Only one stretch of the records below should be repeated. It starts with the line containing "Create an Account & Enjoy 10% Off (191, 18)" and goes on through the line containing "[button] (54, 662)", exactly as written.

* _RAW DATA_
+++

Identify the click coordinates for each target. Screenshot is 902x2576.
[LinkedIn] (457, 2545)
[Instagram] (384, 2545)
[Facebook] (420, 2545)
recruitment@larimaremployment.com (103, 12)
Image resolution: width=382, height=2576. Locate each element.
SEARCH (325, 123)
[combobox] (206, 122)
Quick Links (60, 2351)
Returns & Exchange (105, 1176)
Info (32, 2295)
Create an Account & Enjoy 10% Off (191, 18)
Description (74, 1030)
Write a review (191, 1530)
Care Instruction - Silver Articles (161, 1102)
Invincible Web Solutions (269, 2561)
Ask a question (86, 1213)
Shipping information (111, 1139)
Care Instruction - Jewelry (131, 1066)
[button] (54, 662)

+++

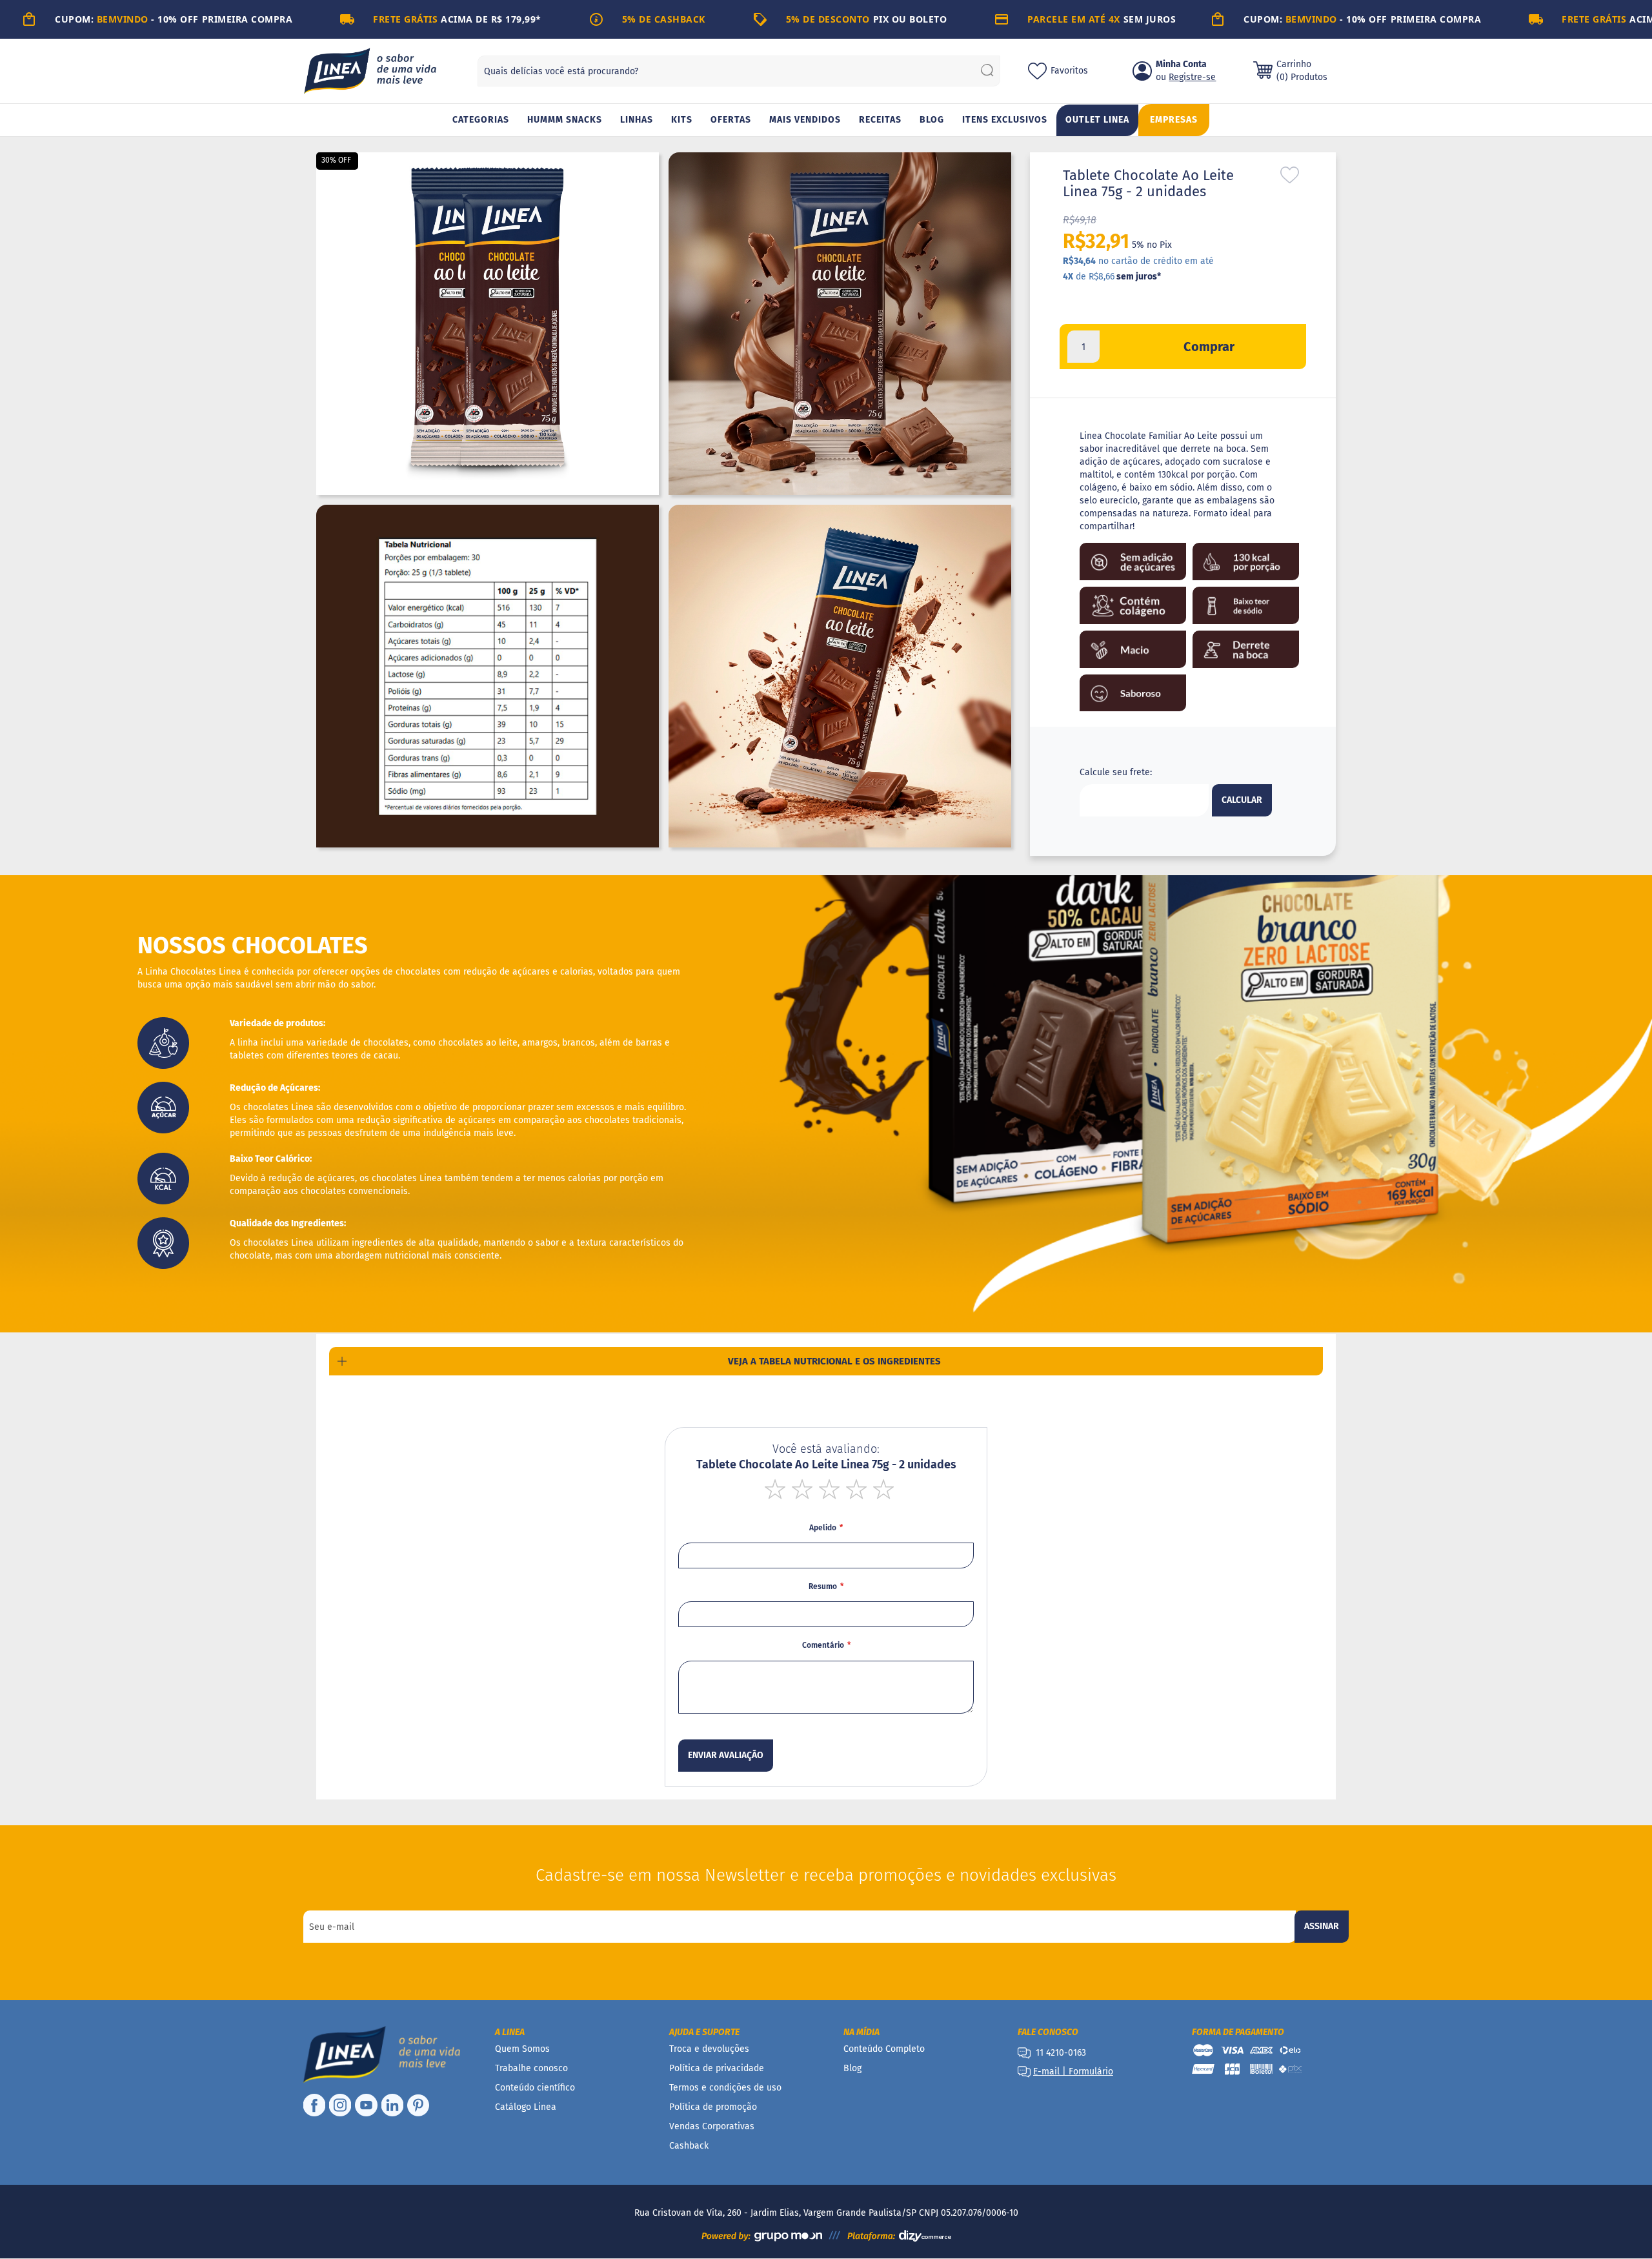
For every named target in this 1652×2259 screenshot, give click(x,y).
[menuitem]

+++

* _RESPONSE TO THE EXERCISE_
Create an Account & Enjoy 10% Off (191, 18)
Description (74, 1030)
Write a review (191, 1530)
Care Instruction - Silver Articles (161, 1102)
Invincible Web Solutions (269, 2561)
Ask a question (86, 1213)
Shipping information (111, 1139)
Care Instruction - Jewelry (131, 1066)
[button] (54, 662)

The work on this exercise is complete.